L'Allemagne a accueilli mercredi d'un "bien mais peut mieux faire" les propositions franco-allemandes pour renforcer l'intégration de la zone euro, satisfaite au moins qu'elles ne l'obligent pas à repasser à la caisse.
"La direction est bonne, la chancelière a notre soutien": comme en écho à beaucoup de commentaires de la presse, le secrétaire général du parti libéral FDP Christian Lindner a décerné mercredi un satisfecit aux annonces faites la veille à Paris par la chancelière Angela Merkel et le président français Nicolas Sarkozy.
Les conservateurs du parti de Merkel (CDU/CSU) étaient contents aussi: il n'y aura, pour le moment en tout cas, pas d'euro-obligations, ces titres de dettes communs de la zone euro que la plupart d'entre eux rejettent catégoriquement. Et l'Allemagne n'aura pas à remettre la main à la poche pour un nouvel élargissement du fonds de sauvetage européen FESF.
La chancelière a donc évité une crise au sein de sa majorité, au moment crucial où elle tente de mobiliser les troupes pour faire voter au pas de course en septembre les décisions prises à Bruxelles en juillet sur les mécanismes de sauvetage européen.
Seul hic, c'est précisément sur les "eurobonds" ou un éventuel gonflement du FESF que Paris et Berlin étaient attendus au tournant. Du coup, du point de vue des marchés financiers, "les résultats sont plutôt décevants et ne devraient pas soutenir beaucoup l'euro", commentaient les analystes de Commerzbank.
Ni la Bourse de Francfort, où l'indice vedette Dax perdait 1,13% à 09H55 GMT mercredi.
Mme Merkel a refusé de parler d'euro-obligations pour ne pas froisser son partenaire libéral FDP, dont plusieurs membres avaient évoqué ouvertement ces derniers jours une fin prématurée de la coalition (qui doit gouverner jusqu'à 2013). Et pourtant la mutualisation de la dette est "la question la plus importante dont discute actuellement toute l'Europe", a critiqué Frank-Walter Steinmeier, chef de file du parti social-démocrate, principale force d'opposition.
A la place, Mme Merkel et M. Sarkozy ont annoncé mardi l'avènement d'un gouvernement économique européen, l'introduction d'une taxe européenne sur les transactions financières, l'adoption par tous les pays de la zone euro d'un plafond d'endettement.
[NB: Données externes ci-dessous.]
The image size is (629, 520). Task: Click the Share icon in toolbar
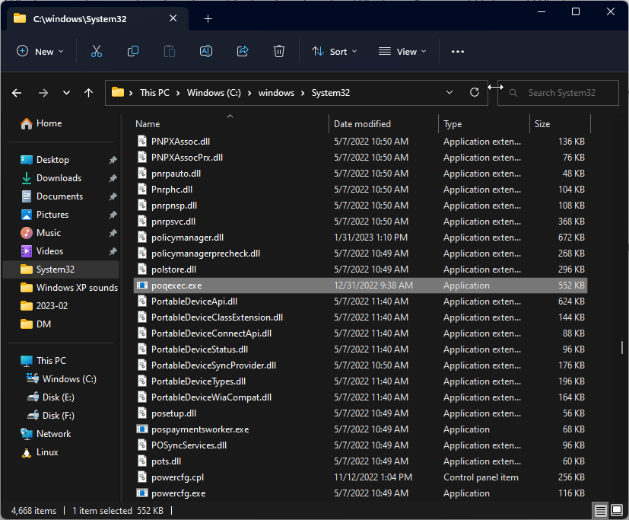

De simples propositions pour le moment, qui devront être concrétisées et avalisées par leurs partenaires.
Même si beaucoup de commentateurs soulignaient le flou des promesses faites à Paris, et qu'il est pour le moment plutôt un voeu pieu, l'élargissement à toute la zone euro d'un mécanisme de plafonnement de l'endettement est une forme de victoire pour Berlin. La rhétorique de rigueur budgétaire adoptée par M. Sarkozy "n'aurait jamais été à l'ordre du jour par le passé, même pas en rêve", note le quotidien économique Handelsblatt.
L'Allemagne a inscrit une telle règle dans sa constitution en 2009, et Mme Merkel et son ministre des Finances Wolfgang Schäuble en ont prêché les avantages à leurs partenaires ces derniers mois.
En contrepartie, la chancelière a dû se résoudre --"en grinçant des dents" selon le Handelsblatt-- à un "gouvernement économique", vocable longtemps honni en Allemagne. Mais pour le moment cela ne l'engage pas à grand chose. "Les propositions ne montrent pas en quoi ce gouvernement serait autre chose qu'un sommet européen normal", font remarquer les analystes de Commerzbank.
L'Allemagne ne sait donc pas encore très bien ce qu'elle perd, mais elle sait à quoi elle échappe: l'institut de recherche économique Ifo a calculé et annoncé mercredi que l'introduction d'eurobonds aujourd'hui augmenterait de 33 à 47 milliards d'euros la charge d'intérêts de la dette allemande.